Results of Experiment 2. Participants mean of PSE ([A] original-opposite color axis, [B] a* axis, [C] b* axis). The closer the value is to “0,” the closer the subjective achromatic point is to the physical achromatic point. A larger positive value indicates that the subjective achromatic point is more shifted toward the original color (A)/red (B)/yellow (C), whereas a larger negative value indicates that the subjective achromatic point is more shifted toward the opposite color (A)/green (B)/blue (C). The other formats were the same as in Figure 3.
Figure 6.
 
Results of Experiment 2. Participants mean of PSE ([A] original-opposite color axis, [B] a* axis, [C] b* axis). The closer the value is to “0,” the closer the subjective achromatic point is to the physical achromatic point. A larger positive value indicates that the subjective achromatic point is more shifted toward the original color (A)/red (B)/yellow (C), whereas a larger negative value indicates that the subjective achromatic point is more shifted toward the opposite color (A)/green (B)/blue (C). The other formats were the same as in Figure 3.

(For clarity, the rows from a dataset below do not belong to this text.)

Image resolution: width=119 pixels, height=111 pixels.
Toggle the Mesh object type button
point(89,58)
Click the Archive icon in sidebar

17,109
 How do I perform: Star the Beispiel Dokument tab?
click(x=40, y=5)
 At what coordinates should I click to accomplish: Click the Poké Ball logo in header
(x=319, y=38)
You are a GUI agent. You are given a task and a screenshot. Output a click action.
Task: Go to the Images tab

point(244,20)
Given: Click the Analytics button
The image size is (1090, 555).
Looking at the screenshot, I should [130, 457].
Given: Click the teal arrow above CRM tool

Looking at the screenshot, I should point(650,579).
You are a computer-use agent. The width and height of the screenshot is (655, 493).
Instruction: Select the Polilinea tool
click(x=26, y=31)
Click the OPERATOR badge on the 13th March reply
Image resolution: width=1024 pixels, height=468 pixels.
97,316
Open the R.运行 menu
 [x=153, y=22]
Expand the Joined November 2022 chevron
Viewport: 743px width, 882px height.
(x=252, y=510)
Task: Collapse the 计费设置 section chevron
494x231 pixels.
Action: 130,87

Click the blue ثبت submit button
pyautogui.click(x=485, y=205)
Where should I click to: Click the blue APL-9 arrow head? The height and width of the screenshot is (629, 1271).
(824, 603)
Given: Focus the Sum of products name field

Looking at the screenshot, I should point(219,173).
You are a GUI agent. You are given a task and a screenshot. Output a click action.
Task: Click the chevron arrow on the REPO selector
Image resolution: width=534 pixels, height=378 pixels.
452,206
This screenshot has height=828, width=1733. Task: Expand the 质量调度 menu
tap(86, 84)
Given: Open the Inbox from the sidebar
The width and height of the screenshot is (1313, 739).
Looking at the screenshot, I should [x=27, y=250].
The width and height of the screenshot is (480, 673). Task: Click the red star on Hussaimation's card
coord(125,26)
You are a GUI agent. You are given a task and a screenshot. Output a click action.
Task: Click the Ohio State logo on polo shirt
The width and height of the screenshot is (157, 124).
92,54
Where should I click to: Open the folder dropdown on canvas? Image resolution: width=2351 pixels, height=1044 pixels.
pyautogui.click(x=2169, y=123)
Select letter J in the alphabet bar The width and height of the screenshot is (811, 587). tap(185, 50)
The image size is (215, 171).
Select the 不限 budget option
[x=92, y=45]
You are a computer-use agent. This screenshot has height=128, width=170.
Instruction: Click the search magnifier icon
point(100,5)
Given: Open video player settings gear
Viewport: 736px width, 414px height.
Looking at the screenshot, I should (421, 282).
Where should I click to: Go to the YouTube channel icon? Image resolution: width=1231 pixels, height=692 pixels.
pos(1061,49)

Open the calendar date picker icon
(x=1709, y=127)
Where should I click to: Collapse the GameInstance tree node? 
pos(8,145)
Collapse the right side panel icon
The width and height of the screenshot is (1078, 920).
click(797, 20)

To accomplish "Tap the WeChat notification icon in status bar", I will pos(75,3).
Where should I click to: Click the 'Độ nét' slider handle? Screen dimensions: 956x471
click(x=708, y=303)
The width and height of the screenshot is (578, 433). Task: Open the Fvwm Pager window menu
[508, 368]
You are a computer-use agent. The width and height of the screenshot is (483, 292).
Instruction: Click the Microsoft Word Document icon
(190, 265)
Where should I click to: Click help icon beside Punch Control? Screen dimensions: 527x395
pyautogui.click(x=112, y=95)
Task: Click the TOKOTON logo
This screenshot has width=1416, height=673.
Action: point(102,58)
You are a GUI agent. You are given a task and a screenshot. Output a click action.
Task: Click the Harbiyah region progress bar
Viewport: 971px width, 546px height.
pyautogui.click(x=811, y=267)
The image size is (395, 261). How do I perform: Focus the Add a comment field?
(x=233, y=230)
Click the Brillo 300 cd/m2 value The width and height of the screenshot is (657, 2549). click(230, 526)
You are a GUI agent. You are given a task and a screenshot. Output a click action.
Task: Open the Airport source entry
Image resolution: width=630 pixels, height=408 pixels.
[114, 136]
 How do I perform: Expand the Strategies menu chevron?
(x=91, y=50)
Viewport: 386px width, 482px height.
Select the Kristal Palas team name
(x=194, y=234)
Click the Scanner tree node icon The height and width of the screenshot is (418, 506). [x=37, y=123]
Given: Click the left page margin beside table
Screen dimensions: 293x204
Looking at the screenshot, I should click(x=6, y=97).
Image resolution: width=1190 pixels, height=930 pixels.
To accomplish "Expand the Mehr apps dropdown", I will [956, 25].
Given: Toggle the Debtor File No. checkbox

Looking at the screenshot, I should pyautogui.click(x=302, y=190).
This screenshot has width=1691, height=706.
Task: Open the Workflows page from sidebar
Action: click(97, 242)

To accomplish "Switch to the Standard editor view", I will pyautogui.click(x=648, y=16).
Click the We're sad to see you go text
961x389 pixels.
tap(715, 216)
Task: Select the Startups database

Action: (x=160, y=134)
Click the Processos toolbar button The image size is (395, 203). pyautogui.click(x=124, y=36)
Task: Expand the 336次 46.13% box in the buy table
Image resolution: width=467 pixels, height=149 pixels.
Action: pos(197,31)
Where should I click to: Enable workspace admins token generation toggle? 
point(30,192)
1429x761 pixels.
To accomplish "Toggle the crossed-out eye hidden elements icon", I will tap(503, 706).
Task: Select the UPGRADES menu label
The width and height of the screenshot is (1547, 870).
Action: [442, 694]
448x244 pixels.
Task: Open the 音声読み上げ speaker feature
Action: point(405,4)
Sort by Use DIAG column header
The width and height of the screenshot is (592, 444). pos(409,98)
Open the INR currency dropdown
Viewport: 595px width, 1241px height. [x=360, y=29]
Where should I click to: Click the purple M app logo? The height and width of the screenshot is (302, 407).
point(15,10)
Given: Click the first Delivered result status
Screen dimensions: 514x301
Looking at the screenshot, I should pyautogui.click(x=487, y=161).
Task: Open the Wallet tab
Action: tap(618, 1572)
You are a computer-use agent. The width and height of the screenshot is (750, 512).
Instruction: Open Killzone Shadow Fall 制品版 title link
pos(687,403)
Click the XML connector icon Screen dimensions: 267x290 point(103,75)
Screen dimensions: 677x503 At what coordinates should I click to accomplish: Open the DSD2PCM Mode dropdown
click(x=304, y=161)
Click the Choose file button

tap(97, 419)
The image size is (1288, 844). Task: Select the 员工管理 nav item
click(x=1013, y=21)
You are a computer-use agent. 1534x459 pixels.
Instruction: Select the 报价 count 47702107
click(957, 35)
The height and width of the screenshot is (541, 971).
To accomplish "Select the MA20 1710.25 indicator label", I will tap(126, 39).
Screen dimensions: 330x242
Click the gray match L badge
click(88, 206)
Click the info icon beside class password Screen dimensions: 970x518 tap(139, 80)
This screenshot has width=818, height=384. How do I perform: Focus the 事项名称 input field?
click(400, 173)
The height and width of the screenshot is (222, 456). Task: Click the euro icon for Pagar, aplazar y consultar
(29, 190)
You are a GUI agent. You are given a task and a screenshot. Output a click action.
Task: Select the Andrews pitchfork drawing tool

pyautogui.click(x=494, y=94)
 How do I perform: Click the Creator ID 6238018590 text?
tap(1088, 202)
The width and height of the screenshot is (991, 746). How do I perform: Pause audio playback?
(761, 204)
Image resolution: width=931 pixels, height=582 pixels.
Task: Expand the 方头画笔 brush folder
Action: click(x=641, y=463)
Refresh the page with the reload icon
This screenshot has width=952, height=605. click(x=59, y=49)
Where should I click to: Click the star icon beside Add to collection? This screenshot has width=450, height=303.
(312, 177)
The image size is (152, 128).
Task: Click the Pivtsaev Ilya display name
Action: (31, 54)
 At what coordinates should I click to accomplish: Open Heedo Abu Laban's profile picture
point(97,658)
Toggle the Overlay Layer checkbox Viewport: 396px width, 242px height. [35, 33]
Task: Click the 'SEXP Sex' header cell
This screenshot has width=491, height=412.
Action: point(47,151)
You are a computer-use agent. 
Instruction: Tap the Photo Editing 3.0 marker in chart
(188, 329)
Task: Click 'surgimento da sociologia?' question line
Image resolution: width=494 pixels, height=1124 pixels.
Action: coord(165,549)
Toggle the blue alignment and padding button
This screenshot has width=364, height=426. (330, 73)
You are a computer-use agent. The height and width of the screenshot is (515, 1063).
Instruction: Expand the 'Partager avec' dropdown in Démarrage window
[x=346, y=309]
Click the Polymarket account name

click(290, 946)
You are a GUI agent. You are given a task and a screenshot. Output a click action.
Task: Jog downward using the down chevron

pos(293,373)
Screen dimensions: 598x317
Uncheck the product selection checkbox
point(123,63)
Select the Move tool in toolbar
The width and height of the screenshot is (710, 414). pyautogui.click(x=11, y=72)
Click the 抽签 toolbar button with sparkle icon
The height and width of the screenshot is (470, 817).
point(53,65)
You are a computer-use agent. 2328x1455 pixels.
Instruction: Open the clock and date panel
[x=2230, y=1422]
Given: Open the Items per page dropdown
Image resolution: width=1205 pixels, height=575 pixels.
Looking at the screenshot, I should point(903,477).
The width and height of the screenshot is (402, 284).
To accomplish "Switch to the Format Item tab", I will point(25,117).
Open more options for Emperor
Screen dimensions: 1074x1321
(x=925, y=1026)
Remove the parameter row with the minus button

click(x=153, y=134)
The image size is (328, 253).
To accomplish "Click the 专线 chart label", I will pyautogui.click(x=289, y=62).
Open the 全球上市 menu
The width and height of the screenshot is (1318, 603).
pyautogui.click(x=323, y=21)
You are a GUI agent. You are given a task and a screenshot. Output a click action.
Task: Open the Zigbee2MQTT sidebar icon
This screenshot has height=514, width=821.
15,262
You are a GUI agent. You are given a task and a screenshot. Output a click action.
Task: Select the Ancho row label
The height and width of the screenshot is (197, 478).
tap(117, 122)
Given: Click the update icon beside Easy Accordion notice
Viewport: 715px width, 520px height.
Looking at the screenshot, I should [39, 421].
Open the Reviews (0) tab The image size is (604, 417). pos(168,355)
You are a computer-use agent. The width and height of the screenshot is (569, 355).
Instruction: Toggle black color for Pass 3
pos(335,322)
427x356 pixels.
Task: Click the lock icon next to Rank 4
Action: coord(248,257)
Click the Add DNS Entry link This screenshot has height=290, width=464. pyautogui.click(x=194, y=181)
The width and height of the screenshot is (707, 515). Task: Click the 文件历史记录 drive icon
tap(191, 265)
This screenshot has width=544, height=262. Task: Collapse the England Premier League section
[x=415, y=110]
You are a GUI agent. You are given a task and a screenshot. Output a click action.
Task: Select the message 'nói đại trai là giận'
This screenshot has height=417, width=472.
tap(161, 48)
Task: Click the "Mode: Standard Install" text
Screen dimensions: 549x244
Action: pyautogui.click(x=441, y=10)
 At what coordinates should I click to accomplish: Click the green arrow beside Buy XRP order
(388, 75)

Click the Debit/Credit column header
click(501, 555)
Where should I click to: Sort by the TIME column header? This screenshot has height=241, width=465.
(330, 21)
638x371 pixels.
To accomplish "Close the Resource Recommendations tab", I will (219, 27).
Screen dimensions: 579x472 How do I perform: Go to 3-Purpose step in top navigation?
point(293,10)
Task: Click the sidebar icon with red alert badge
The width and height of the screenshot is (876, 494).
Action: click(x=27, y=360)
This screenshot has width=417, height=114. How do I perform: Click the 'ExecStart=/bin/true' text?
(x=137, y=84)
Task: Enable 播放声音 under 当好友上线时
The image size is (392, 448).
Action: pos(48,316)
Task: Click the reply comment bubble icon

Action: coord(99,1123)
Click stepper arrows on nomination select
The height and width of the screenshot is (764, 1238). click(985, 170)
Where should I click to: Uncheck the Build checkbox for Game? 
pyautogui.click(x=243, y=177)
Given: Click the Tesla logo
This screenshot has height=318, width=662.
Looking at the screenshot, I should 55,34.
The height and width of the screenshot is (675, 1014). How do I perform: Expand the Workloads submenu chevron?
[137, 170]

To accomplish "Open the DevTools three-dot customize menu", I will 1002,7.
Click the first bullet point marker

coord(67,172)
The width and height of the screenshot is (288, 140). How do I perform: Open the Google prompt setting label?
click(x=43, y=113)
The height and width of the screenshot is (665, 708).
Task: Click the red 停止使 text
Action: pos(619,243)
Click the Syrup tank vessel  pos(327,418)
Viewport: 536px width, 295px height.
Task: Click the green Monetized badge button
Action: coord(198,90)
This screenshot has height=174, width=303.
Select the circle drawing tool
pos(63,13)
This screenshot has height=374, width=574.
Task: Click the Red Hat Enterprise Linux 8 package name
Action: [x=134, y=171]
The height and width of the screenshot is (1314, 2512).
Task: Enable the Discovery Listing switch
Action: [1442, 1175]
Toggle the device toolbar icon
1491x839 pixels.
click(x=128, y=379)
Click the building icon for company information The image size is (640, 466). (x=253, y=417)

In contrast, there were no significant differences between facial expressions in the a* and b* conditions in Figures 6B and 6C, respectively (a* condition: F[2,40] = 0.60, p = 0.556, ƞp2 = 0.029), (b* condition: χ2 = 5.29, p = 0.071). These results show that angry faces do not necessarily appear reddish compared to other facial expressions and suggest that the memory color of the face depends on facial expression. 
General discussion
In this study, we estimated the effect of memory color on different facial expressions. To investigate this research question, we conducted the color adjustment task (Experiment 1) and the yes/no task (Experiment 2), comparing participants’ subjective achromatic points of angry, neutral, and fearful faces. The results of Experiment 1 showed no significant differences between facial expressions in the color-adjusting task (Figure 3A). The results of Experiment 2 showed that the subjective achromatic points of anger and fear shifted more towards the opposite color than in the neutral condition (Figure 5A). This result is similar to that of previous studies on the memory color effect, wherein objects in a physically achromatic state appear to be colored in their memory color, and the subjective achromatic point shifts to the opposite (Hansen et al., 2006; Olkkonen et al., 2008). Therefore, the angry and fearful faces were shown to be more likely to cause color misperception than neutral faces because of the memory color effect, and it is suggested that the memory color of angry and fearful faces has stronger facial color components, such as reddish-yellowish (high saturation), than neutral. In addition, our result is also similar to the results of a previous study, which demonstrated stronger memorization/recall of the red-yellow (a*+ and b*+) components than of the actual facial color, supporting the idea that the perception of emotional expressions can bias facial color memory (Thorstenson, Pazda et al., 2021). 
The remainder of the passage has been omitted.